Problems to work on:
1) Condense the paragraph beginning "Pesticides are essential for crop protection" in the pesticide phytotoxicity abstract below into a short bulleted list that keeps its main facts.
2) According to the pesticide phytotoxicity abstract below, what R2 value did XGBoost achieve in external validation?
3) In the pesticide phytotoxicity abstract below, reproduce the passage from "Interpretable machine learning" to "and experimental descriptors.", changing "wastewater reuse" to "water recycling".

Page extract:
Interpretable machine learning framework for predicting pesticide phytotoxicity in wastewater reuse: Integrating molecular, quantum, and experimental descriptors.
Journal:
Environmental research
Published Date:
Nov 20, 2025
Abstract
Pesticides are essential for crop protection, but their potential toxicity poses significant environmental and health risks. Although numerous toxicological studies have been conducted, accurately predicting pesticide phytotoxicity remains challenging due to the complex interactions between molecular properties and environmental factors. Current predictive models, such as quantitative structure-activity relationship (QSAR) approaches, often rely predominantly on molecular descriptors, neglecting the influence of contextual environmental conditions. This study addresses this gap by developing an explainable machine learning (ML) framework for predicting pesticide phytotoxicity (EC50) that integrates molecular descriptors, quantum chemical descriptors (QCDs), and experimental conditions. This integration of intrinsic chemical properties and contextual environmental factors not only enhanced predictive accuracy but also provided crucial model interpretability, moving beyond traditional black-box approaches. Using a carefully curated dataset from seed germination and growth inhibition assays across diverse plant species and media types, XGBoost demonstrated superior performance, achieving an R2 of 0.69 and RMSE of 0.80 in 10-fold cross-validation, and an R2 of 0.75 and RMSE of 0.81 in external validation. Model interpretability was explored using Shapley Additive Explanations (SHAP), partial dependence plots (PDPs), and two-dimensional PDPs, revealing that exposure duration, log Koc, and water solubility were key determinants of phytotoxicity. Local SHAP analysis confirmed the mechanistic consistency of our model with established toxicological principles, showing how contextual exposure factors modulate compound-specific toxicity outcomes. Overall, this study demonstrates that interpretable ML models can enhance ecotoxicological assessments by combining predictive accuracy with mechanistic insights, offering a valuable tool for environmental monitoring, sustainable pesticide regulation, and agricultural wastewater reuse.

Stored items
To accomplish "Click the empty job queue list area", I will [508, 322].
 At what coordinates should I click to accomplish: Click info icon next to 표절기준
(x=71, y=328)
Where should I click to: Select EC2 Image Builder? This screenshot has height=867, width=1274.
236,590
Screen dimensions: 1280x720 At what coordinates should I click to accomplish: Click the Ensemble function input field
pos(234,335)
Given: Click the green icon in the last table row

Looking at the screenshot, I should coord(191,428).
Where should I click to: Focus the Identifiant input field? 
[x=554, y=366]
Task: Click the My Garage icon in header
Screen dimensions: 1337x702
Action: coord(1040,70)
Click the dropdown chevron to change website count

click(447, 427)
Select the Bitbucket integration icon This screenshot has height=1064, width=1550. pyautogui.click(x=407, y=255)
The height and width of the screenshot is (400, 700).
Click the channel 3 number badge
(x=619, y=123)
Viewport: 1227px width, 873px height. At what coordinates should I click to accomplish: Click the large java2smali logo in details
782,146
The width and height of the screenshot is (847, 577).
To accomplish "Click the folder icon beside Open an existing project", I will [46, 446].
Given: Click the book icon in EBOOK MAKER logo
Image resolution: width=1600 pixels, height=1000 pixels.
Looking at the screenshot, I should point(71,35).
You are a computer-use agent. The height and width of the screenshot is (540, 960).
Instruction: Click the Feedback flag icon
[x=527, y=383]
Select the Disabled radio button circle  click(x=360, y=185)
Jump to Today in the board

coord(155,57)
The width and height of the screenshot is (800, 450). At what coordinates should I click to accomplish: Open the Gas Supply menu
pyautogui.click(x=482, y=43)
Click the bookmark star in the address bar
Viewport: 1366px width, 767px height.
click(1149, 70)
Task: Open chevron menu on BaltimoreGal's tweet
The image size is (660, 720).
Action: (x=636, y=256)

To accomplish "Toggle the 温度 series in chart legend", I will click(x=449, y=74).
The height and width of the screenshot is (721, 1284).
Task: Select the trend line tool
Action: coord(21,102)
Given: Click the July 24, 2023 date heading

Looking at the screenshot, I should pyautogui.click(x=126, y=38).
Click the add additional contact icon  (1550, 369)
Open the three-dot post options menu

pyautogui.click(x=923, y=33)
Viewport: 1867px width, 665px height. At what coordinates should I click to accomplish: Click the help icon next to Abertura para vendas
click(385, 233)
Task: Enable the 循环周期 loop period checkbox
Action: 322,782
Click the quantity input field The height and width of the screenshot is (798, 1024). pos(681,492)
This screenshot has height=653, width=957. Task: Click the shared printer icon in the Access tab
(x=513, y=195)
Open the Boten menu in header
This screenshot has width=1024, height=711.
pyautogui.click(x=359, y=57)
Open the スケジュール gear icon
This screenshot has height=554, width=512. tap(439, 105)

Task solutions:
1)
- Pesticides protect crops, but their toxicity poses environmental and health risks.
- Predicting pesticide phytotoxicity is difficult because molecular properties and environmental factors interact in complex ways.
- Current QSAR models rely mainly on molecular descriptors and neglect environmental conditions.
- The study developed an explainable machine learning framework for predicting phytotoxicity (EC50). It combines molecular descriptors, quantum chemical descriptors, and experimental conditions.
- The data came from seed germination and growth inhibition assays across diverse plant species and media types.
- XGBoost performed best:
  - R2 of 0.69 and RMSE of 0.80 in 10-fold cross-validation.
  - R2 of 0.75 and RMSE of 0.81 in external validation.
- SHAP, PDPs, and two-dimensional PDPs identified exposure duration, log Koc, and water solubility as key determinants of phytotoxicity.
- Local SHAP analysis showed the model to be consistent with established toxicological principles.
- Such interpretable models can support environmental monitoring, sustainable pesticide regulation, and agricultural wastewater reuse.

2) An R2 of 0.75.

3)
Interpretable machine learning framework for predicting pesticide phytotoxicity in water recycling: Integrating molecular, quantum, and experimental descriptors.